## ACTIVITY
This exercise calls for the line with "Click the red marker", the line with "Click the H gate on q0 in the leftmost block", and all lines between them in the material below, output exactly and with no other lines.

## AVAILABLE DATA
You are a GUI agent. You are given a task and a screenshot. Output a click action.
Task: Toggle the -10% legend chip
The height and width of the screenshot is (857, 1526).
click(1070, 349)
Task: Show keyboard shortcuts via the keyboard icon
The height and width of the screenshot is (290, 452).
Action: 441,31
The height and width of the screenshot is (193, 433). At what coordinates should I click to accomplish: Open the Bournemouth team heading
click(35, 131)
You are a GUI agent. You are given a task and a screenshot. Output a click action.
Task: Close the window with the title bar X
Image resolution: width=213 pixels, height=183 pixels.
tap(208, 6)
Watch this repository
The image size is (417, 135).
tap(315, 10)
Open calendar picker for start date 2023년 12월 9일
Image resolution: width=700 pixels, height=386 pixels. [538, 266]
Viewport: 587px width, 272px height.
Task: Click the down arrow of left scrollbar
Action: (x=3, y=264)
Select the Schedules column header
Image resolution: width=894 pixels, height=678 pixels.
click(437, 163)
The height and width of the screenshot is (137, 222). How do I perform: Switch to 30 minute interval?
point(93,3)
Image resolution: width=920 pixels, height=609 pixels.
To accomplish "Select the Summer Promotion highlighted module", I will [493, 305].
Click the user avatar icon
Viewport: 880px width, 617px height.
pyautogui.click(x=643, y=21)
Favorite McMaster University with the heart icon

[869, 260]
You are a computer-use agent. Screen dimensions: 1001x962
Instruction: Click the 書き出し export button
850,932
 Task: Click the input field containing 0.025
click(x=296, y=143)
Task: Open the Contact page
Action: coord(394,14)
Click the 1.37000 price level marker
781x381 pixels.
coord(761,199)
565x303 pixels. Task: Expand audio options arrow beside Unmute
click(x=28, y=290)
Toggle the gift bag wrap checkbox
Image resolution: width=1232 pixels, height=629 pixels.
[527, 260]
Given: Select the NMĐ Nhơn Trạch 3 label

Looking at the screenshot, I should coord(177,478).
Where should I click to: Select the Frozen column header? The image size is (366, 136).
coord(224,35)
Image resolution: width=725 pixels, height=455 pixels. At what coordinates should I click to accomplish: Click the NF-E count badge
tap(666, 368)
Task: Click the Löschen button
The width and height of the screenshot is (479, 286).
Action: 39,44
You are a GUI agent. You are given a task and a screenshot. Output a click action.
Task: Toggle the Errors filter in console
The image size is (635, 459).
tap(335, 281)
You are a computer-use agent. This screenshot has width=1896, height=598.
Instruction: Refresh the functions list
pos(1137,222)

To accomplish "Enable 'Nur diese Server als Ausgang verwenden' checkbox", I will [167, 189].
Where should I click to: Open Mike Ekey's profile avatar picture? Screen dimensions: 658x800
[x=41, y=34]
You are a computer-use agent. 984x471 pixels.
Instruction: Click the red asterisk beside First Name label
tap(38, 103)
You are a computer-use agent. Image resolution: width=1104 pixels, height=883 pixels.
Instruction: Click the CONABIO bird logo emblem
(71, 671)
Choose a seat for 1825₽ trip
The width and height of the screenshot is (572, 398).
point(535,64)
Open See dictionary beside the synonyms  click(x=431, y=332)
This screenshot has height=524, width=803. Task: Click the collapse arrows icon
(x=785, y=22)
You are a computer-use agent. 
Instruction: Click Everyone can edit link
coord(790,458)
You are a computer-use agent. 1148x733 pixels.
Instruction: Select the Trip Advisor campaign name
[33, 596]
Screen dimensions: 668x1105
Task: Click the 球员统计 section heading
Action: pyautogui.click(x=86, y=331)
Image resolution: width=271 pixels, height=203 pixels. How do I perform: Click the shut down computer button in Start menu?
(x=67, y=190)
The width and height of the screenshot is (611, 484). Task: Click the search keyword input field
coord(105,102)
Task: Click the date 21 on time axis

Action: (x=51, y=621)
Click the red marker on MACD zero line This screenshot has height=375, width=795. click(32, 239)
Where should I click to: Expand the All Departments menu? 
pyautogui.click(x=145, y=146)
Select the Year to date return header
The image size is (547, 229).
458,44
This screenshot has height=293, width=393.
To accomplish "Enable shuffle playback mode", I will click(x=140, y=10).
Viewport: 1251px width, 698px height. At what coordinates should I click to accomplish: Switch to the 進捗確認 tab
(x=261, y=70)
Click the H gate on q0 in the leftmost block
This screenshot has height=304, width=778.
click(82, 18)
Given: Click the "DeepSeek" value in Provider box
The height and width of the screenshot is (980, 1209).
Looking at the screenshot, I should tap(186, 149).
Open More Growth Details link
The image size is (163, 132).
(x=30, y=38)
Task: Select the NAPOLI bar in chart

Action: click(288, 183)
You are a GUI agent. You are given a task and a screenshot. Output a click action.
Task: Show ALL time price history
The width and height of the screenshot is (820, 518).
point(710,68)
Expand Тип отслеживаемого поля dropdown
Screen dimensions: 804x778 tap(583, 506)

## SOLUTION BELOW
Click the red marker on MACD zero line This screenshot has height=375, width=795. click(32, 239)
Where should I click to: Expand the All Departments menu? 
pyautogui.click(x=145, y=146)
Select the Year to date return header
The image size is (547, 229).
458,44
This screenshot has height=293, width=393.
To accomplish "Enable shuffle playback mode", I will click(x=140, y=10).
Viewport: 1251px width, 698px height. At what coordinates should I click to accomplish: Switch to the 進捗確認 tab
(x=261, y=70)
Click the H gate on q0 in the leftmost block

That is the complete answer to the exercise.